§ Source text:
# Repeating Fast Radio Bursts from Magnetars with Low Magnetospheric Twist

**Authors:** Zorawar Wadiasingh, Andrey Timokhin

arXiv: 1904.12036 · 2019-07-02

## TL;DR

This paper proposes a magnetar-based model for repeating fast radio bursts, linking their statistics to magnetar bursts, and explains their properties through a pulsar-like emission mechanism in low-twist magnetospheres.

## Contribution

It introduces a novel magnetar magnetosphere model for FRBs, connecting burst statistics to magnetar activity and explaining FRB properties with a pulsar-like emission process.

## Key findings

- FRB 121102 pulse statistics resemble magnetar high-energy bursts.
- The proposed mechanism accounts for FRB energetics with realistic efficiency.
- The model explains the absence of FRBs from known magnetars and predicts polarization properties.

§ Data listing:
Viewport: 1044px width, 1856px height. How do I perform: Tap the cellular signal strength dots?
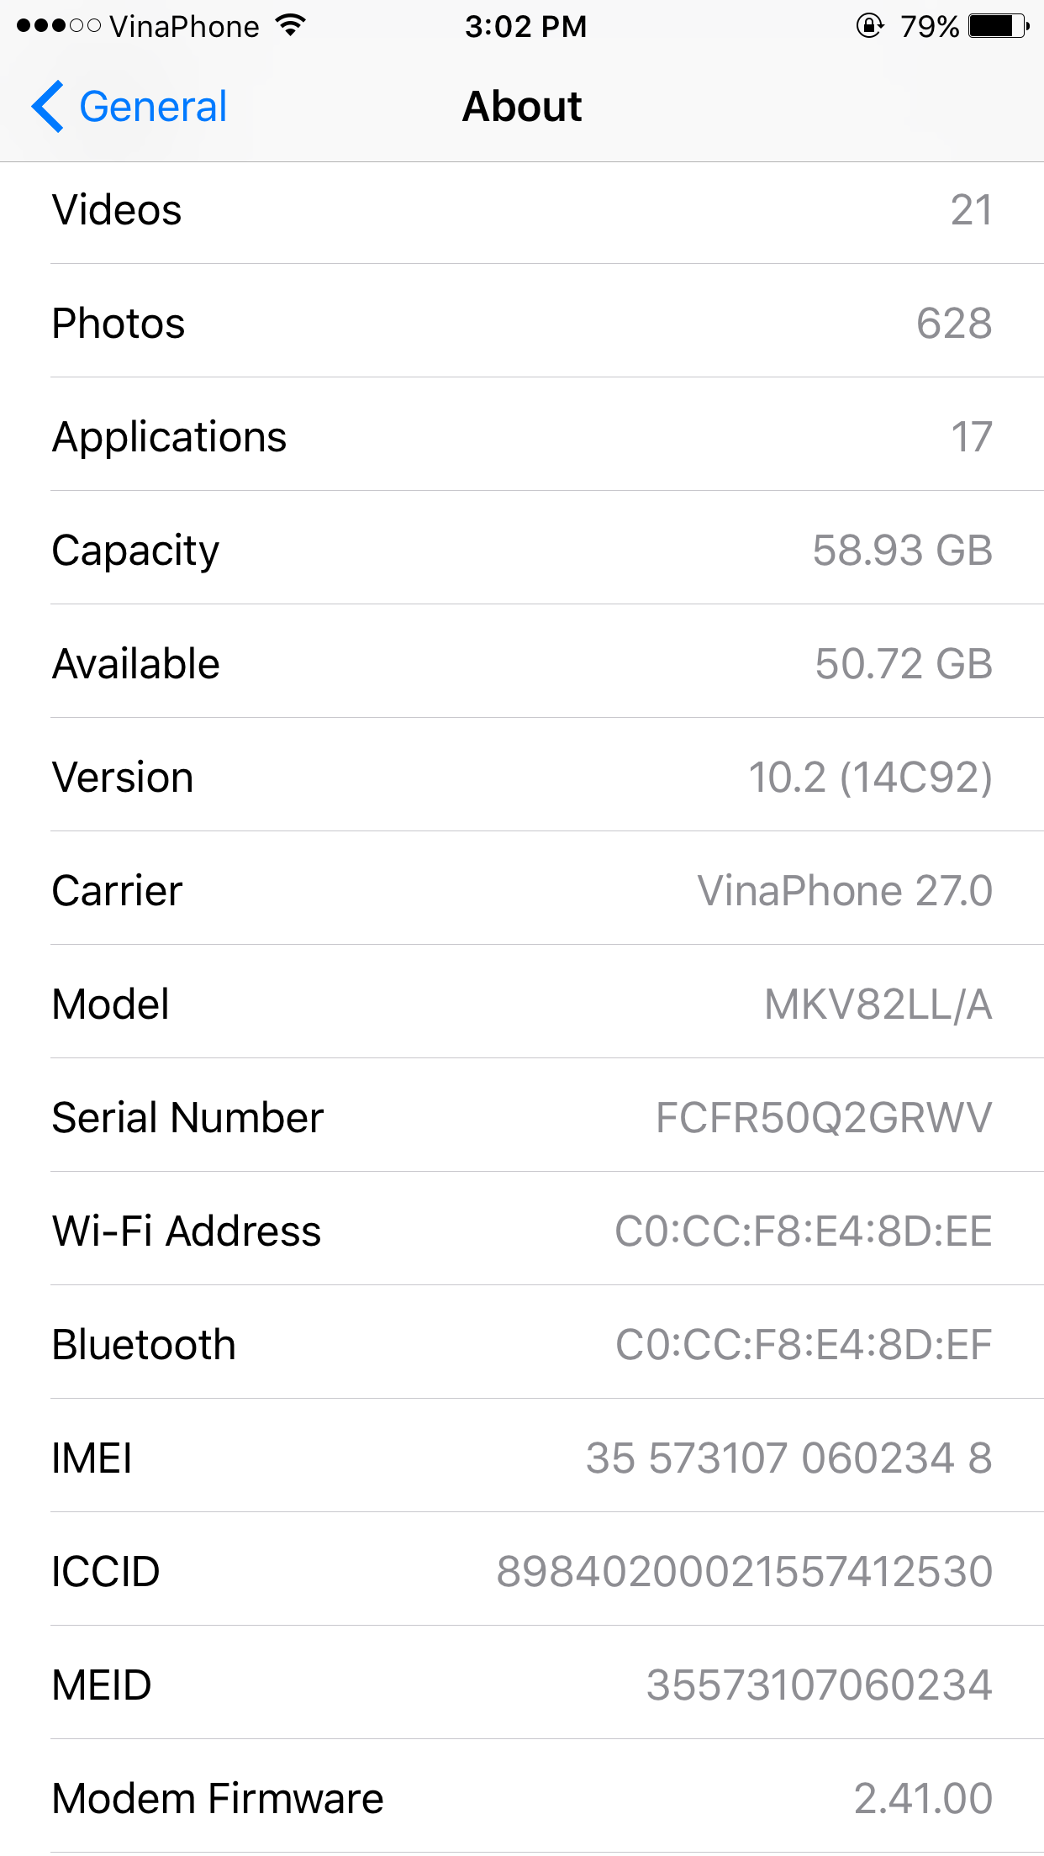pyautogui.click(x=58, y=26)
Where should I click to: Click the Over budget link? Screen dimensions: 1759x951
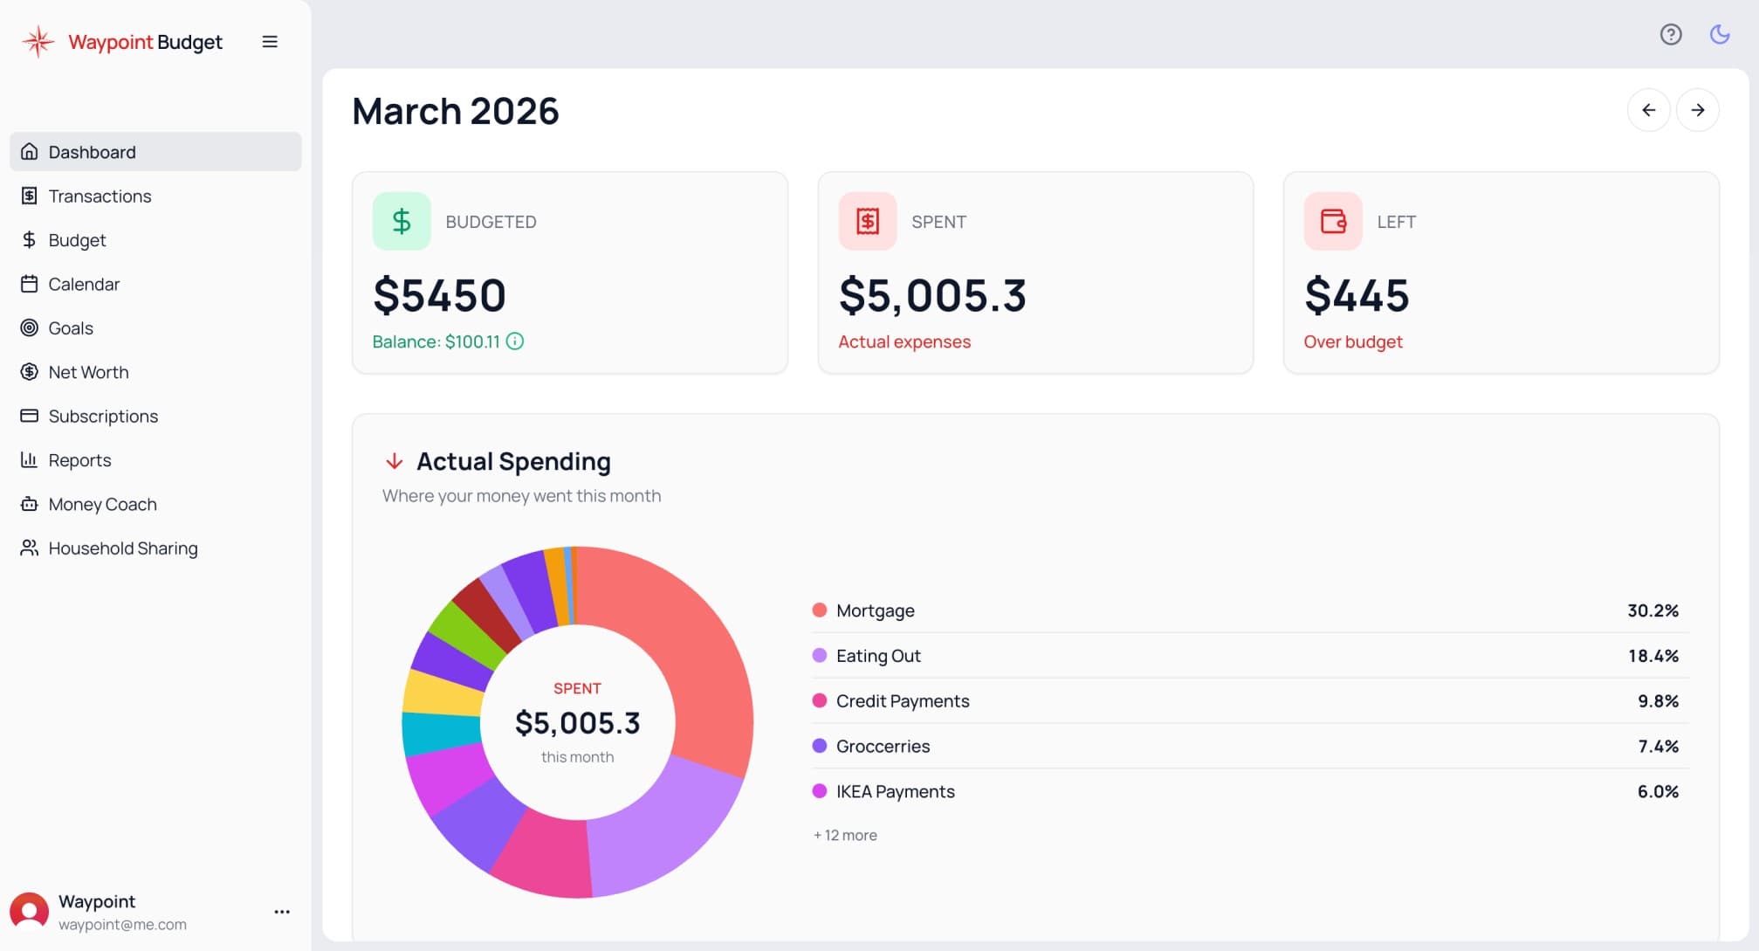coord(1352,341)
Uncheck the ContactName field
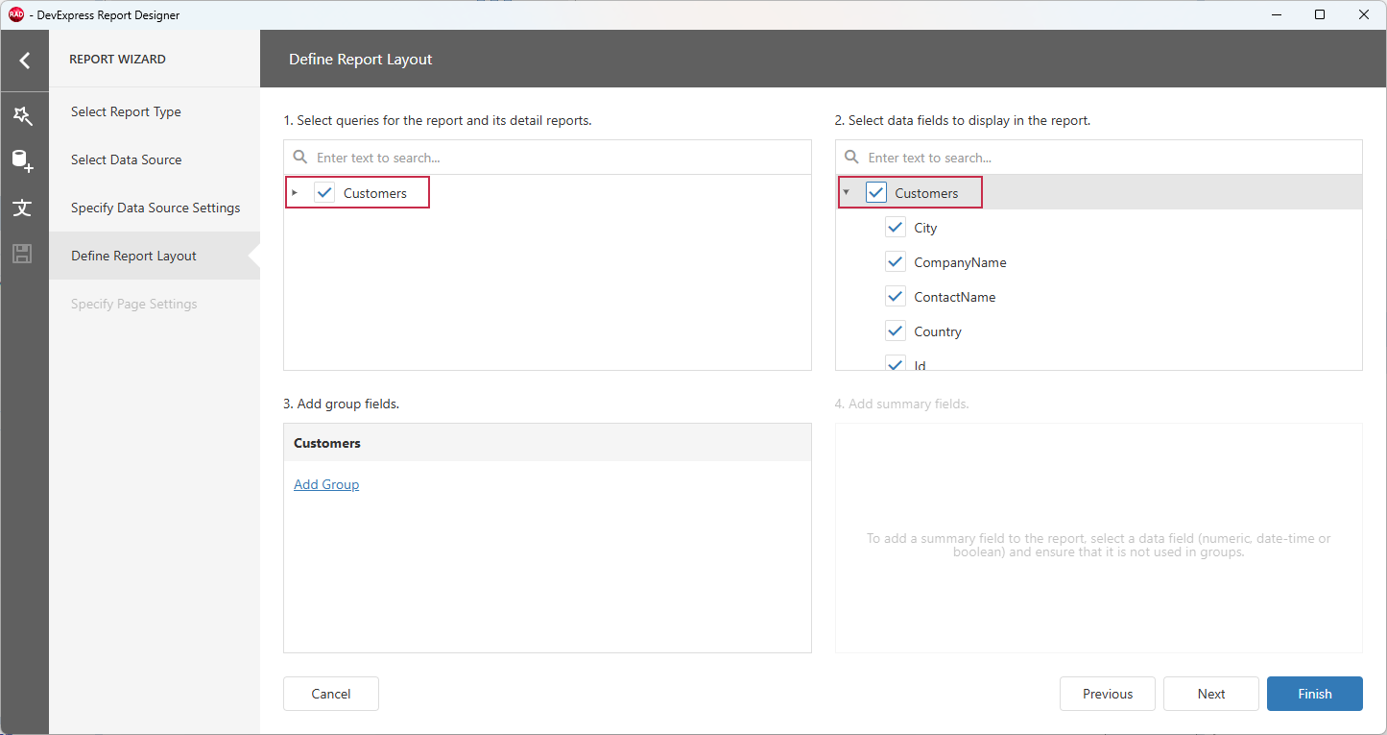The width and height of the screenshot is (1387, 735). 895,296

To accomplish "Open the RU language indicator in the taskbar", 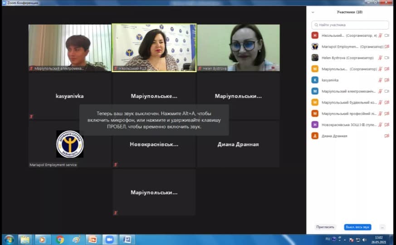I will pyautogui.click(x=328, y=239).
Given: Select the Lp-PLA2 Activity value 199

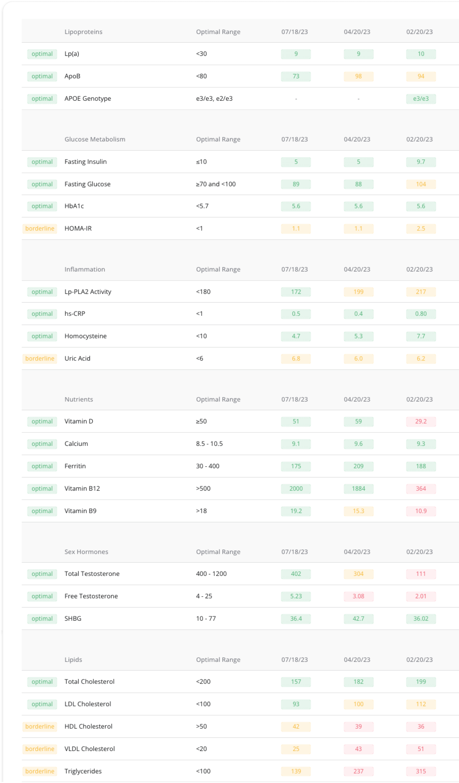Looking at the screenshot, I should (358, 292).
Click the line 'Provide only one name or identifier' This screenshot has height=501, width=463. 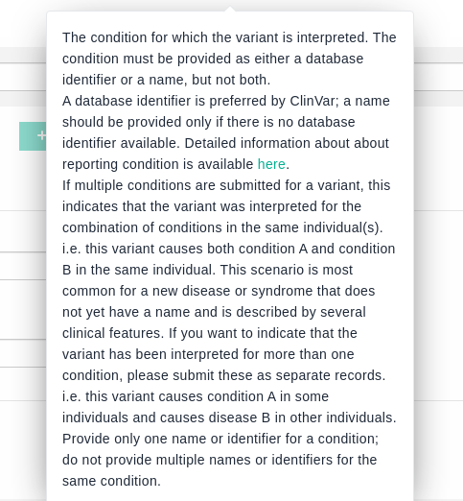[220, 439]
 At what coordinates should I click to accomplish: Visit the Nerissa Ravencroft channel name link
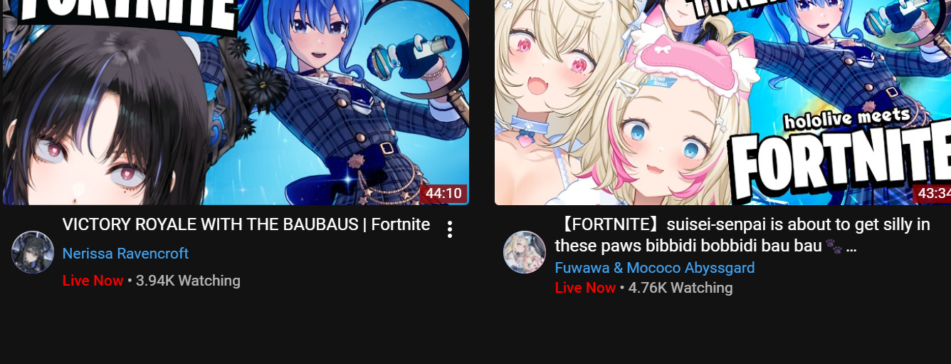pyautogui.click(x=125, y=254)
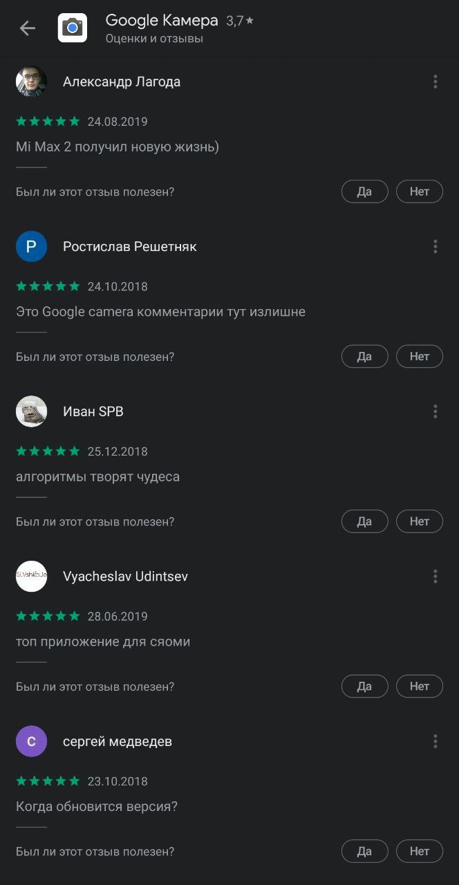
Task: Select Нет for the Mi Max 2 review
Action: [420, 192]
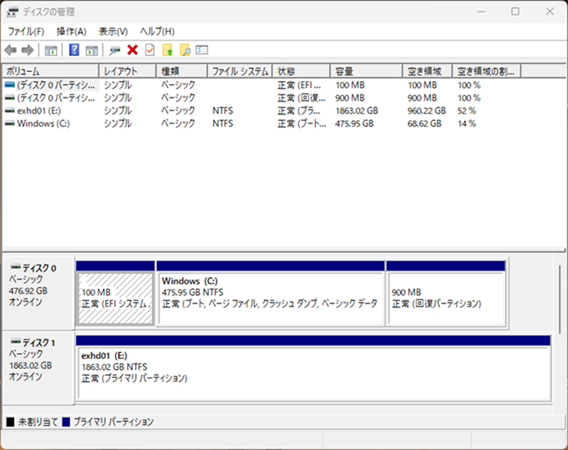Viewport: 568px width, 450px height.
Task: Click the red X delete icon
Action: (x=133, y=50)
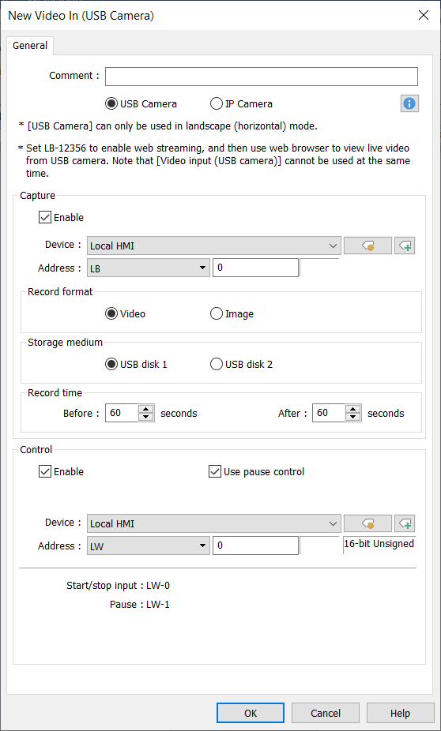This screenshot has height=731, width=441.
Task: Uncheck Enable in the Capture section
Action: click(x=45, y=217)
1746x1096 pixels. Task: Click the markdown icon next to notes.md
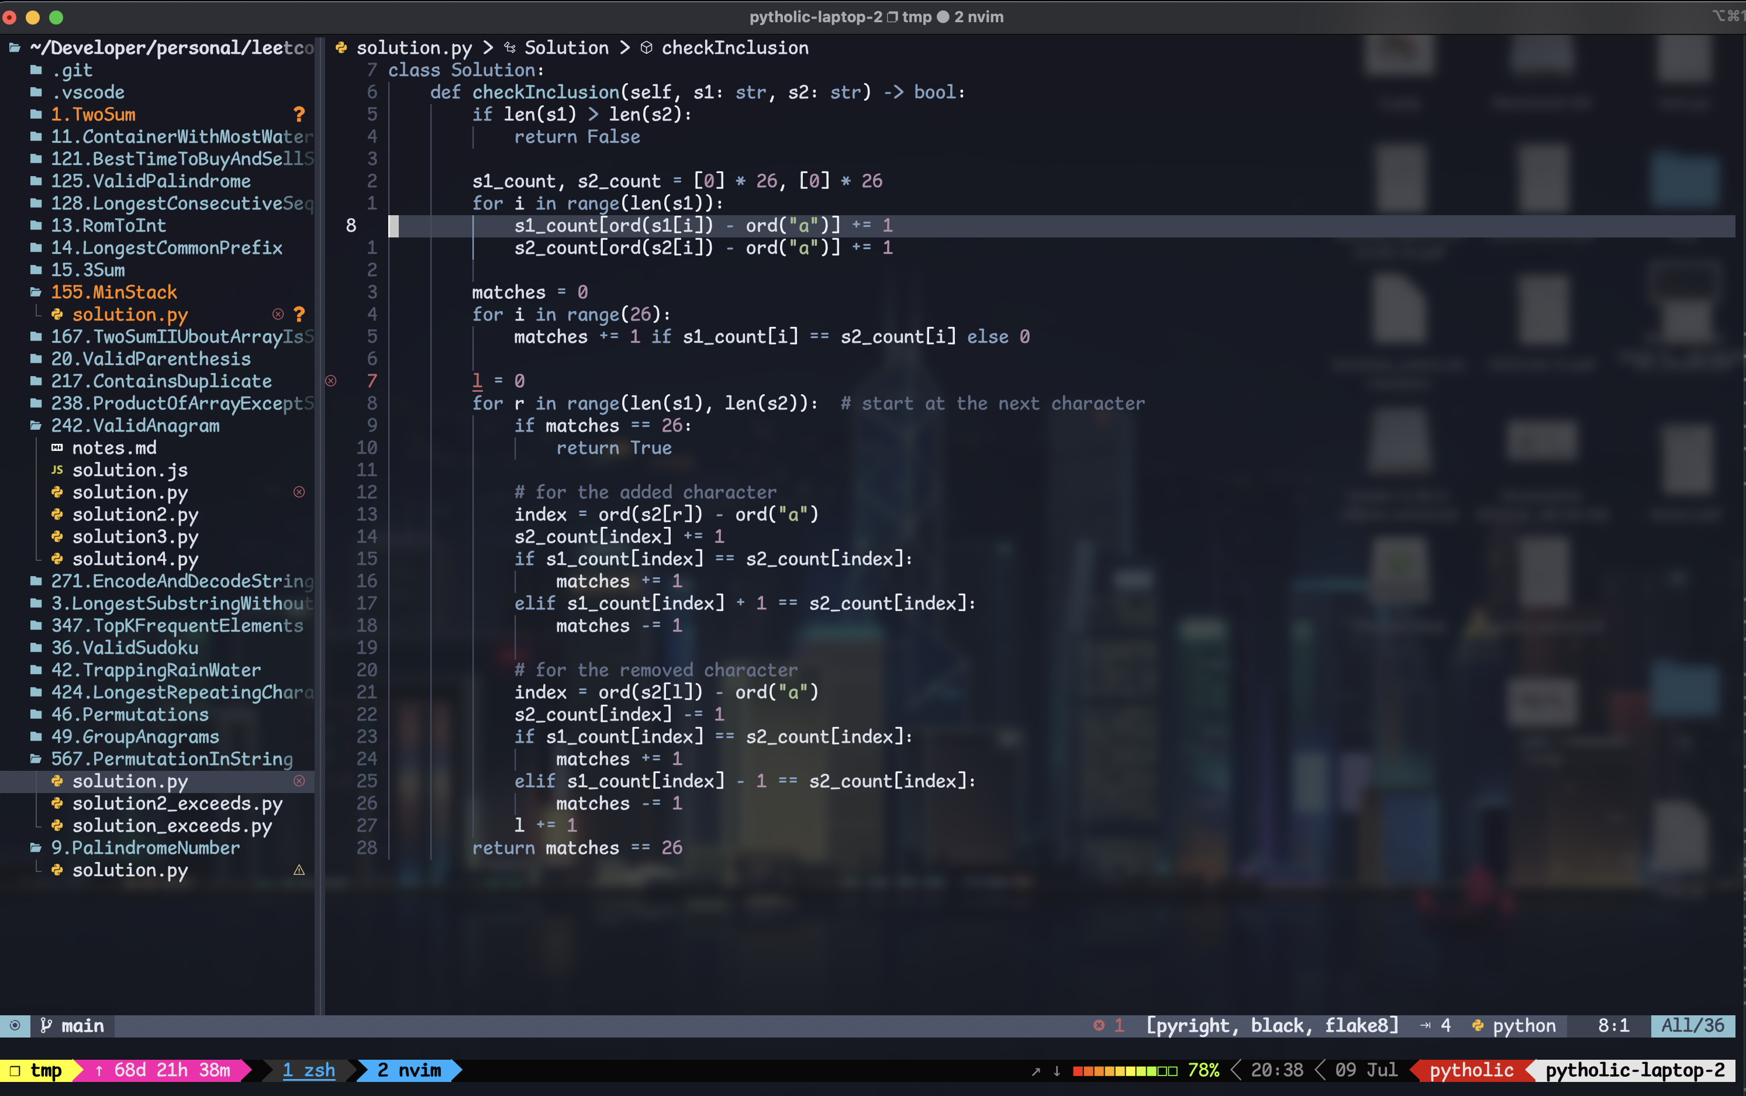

§ Problems to solve:
(a) Answer these questions from the fast radio burst summary:
(i) Which burst's pulse statistics resemble magnetar high-energy bursts?
(ii) What kind of emission process does the model use to explain burst properties?
(iii) What absence does the model explain?
(b) Lay out the part of the listing from its start through the line containing "coord(1352,341)" as a Markdown table with the columns No. and Line, one numbered row per line, skipping blank lines and leaving out the pictures.

§ Exercise responses:
(a)
(i) FRB 121102
(ii) A pulsar-like emission process
(iii) The absence of FRBs from known magnetars

(b)
| No. | Line |
|---|---|
| 1 | Viewport: 1044px width, 1856px height. How do I perform: Tap the cellular signal strength dots? |
| 2 | pyautogui.click(x=58, y=26) |
| 3 | Where should I click to: Click the Over budget link? Screen dimensions: 1759x951 |
| 4 | coord(1352,341) |